Später wäre man sogar durch "Mittelsmänner" an moderne Polizei-Funkgeräte gekommen. Zusätzlich auch an detaillierte Einsatzpläne bei Demonstrationen. Ein Mitglied der "Alternativen Liste" habe seine Kontakte in die Berliner Verwaltung nutzen können. "Ich würde es so formulieren: Wir waren recht gut informiert." Reisedokumente habe einer mit dem Decknamen "Drogentod" besorgt. "Sein Klarname, also sein richtiger Name, war Helmut. Er war der Verantwortliche des Computersystems beim Bundeszentralregister."

M. bestreitet nichts. Weder den Anschlag auf den damaligen Leiter der Berliner Ausländerbehörde, Harald Hollenberg, im Jahr 1986, noch den Sprengstoffanschlag auf die Berliner Sozialhilfestelle für Asylbewerber, 1987. Auch nicht das Attentat auf den Bundesverwaltungsrichter, Günter Korbmacher, im gleichen Jahr. Alles entspreche der Wahrheit. Er habe Tatorte und Fluchtwege ermittelt und die Aktionen per Funk abgesichert. Die RZ schoss damals ihren Opfern in die Beine. "Knieschussaktionen" wurden sie genannt. Seit der Gründung 1973 haben sich die RZ zu 186 Anschlägen bekannt. 40 davon ließen sich den "Berliner Zellen" zurechnen, glaubt die Bundesanwaltschaft. "Ziel war eine gewaltsame Veränderung der gesellschaftlichen Verhältnisse in der Bundesrepublik".

Ein Zusammenschluss linker Gruppen, der die tödlichen Anschläge der RAF nicht wollte. Jedenfalls nicht absichtlich. 1981 starb bei einer solchen "Knieschussaktion" der hessische Wirtschaftsminister Herbert Karry. "Ein Unfall", teilten die RZ mit. Karrey war verblutet. Von 1985 an richteten sich die Proteste vor allem gegen die deutsche Ausländer- und Asylpolitik. "Allerdings rechnen wir heute nicht mehr damit, dass die Organisation noch existiert", erklärte kürzlich eine Sprecherin der Bundesanwaltschaft. Den letzten Sprengstoffanschlag sollen die RZ am 3. Oktober 1993 auf Einrichtungen des Bundesgrenzschutzes in Frankfurt (Oder) und Görlitz verübt haben.
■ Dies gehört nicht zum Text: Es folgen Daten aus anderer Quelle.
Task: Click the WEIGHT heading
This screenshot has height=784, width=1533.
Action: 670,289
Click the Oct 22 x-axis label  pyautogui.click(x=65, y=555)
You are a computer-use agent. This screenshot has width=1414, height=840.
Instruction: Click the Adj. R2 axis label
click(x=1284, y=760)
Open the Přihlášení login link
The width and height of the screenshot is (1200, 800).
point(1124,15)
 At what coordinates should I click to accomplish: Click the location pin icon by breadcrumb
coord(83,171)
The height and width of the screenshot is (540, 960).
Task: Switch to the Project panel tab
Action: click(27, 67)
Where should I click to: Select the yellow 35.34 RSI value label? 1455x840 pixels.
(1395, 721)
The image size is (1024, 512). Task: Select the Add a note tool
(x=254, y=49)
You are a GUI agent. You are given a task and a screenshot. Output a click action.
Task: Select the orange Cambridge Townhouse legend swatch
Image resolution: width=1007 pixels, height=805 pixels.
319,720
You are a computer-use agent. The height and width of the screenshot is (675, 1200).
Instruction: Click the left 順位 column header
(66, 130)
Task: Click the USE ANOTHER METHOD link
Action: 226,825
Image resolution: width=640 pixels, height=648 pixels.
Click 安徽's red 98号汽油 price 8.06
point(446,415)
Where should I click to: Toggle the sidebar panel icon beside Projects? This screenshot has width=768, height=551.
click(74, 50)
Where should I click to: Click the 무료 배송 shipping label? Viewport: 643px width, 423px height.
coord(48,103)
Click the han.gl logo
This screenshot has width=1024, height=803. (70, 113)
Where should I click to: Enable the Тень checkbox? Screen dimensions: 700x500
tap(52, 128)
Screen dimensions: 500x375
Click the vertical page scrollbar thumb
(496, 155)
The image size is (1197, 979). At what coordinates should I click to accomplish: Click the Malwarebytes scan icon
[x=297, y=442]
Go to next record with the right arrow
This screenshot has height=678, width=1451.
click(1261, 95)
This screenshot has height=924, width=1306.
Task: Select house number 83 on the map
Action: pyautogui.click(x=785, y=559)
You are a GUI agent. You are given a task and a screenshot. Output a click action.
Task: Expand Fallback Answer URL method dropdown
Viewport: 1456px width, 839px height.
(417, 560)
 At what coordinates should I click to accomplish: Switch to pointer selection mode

Da hatte sich M. aber schon lange von der Gruppe abgewendet. Ihn habe nicht zuletzt der "wenig feinfühlige Umgang enttäuscht." Als am 19.  Dezember des vergangenen Jahres über 1000 Polizisten das alternative Zentrum Mehringhof stürmten und einen Mitarbeiter der dort ansässigen Forschungsgesellschaft "Flucht und Migration" und den Hausmeister des Gebäudes festnahmen, hatten sie das M. zu verdanken. Etwas später wurden noch ein in Kanada lebender Deutscher und ein Kuratoriumsmitglied der Technischen Universität Berlin verhaftet. "Er hat uns Verbindungen gezeigt, von denen wir bislang überhaupt nichts wussten. Seine Aussage hat zur Festnahme von insgesamt sechs mutmaßlichen RZ-Mitgliedern geführt", versichert der Generalbundesanwalt. Er ist zufrieden.

M. hat seinen Teil des Zeugenschutzprogrammes damit erfüllt. Der Richter wird es ihm wahrscheinlich gleich tun. Nach der Anklage verlas er ein Schreiben der Bundesanwaltschaft. Sie forderte Bewährung.